(RECORDS FOR THIS EXERCISE Opens)

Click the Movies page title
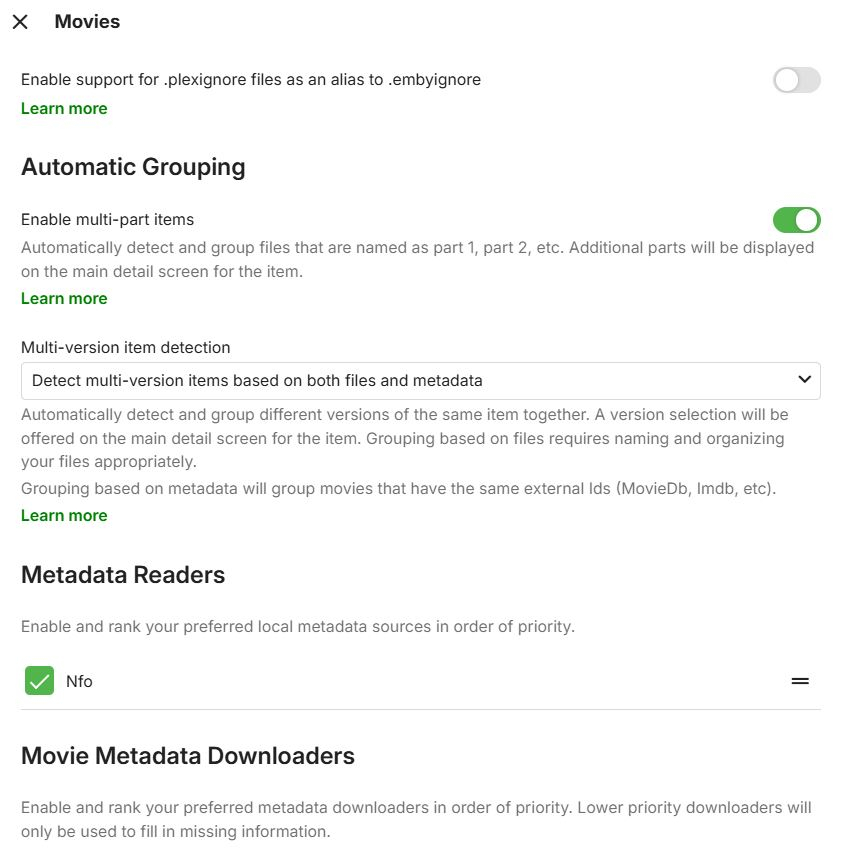The height and width of the screenshot is (848, 855). pos(87,22)
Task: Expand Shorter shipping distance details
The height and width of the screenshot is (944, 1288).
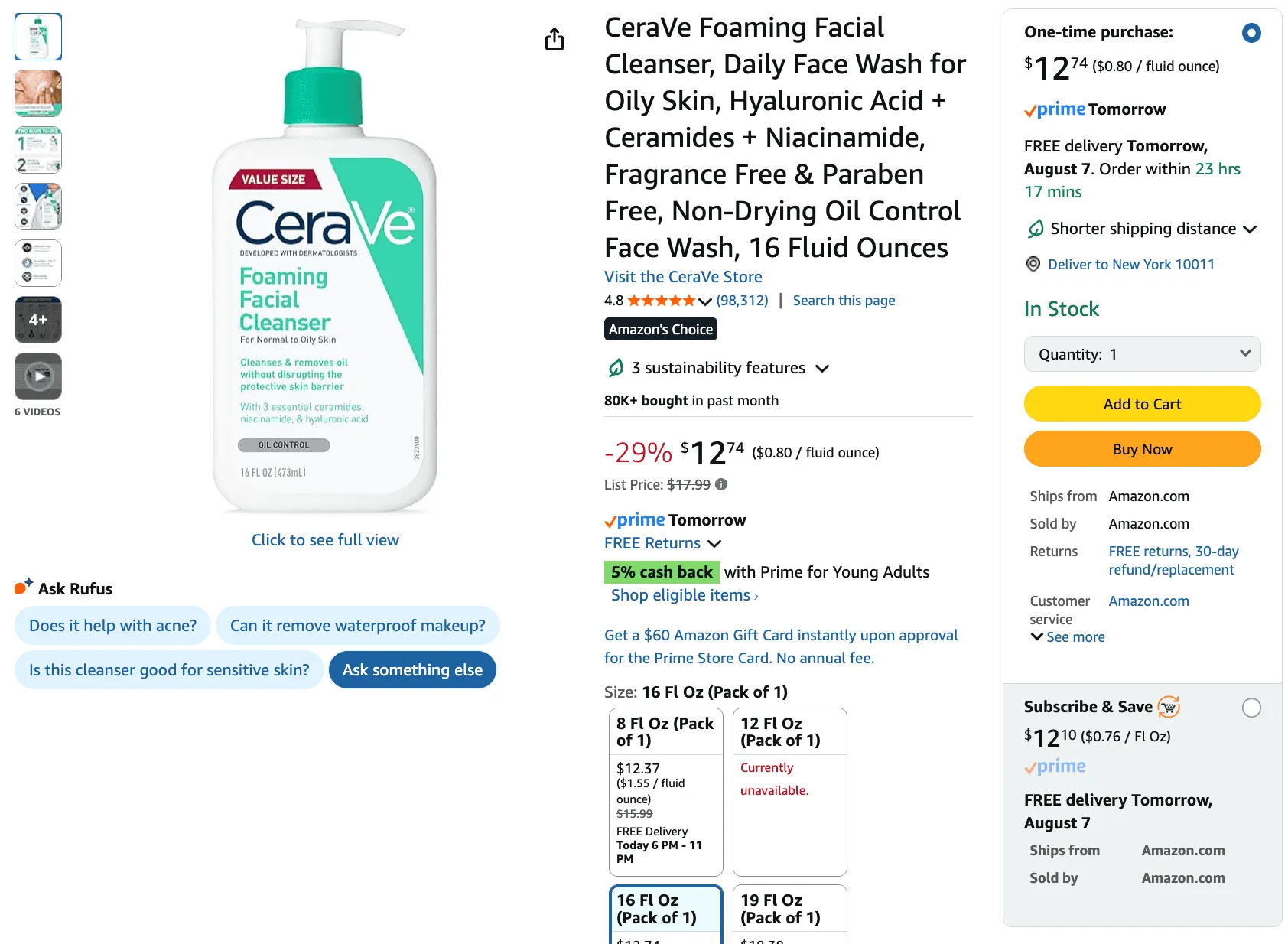Action: (1250, 229)
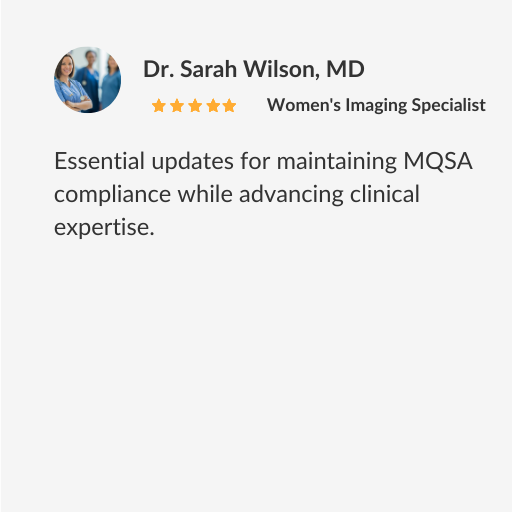512x512 pixels.
Task: Click the third (middle) rating star
Action: click(195, 106)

(RECORDS FOR THIS EXERCISE Closes)

> WHAT IS BEING ASKED: The data above must be written out again without alteration, and the pictures in them must be excluded.

> WRITTEN ANSWER:
Click the Movies page title
The height and width of the screenshot is (848, 855). pos(87,22)
Task: Expand Shorter shipping distance details
The height and width of the screenshot is (944, 1288).
Action: (1250, 229)
512x512 pixels.
Task: Click the third (middle) rating star
Action: click(195, 106)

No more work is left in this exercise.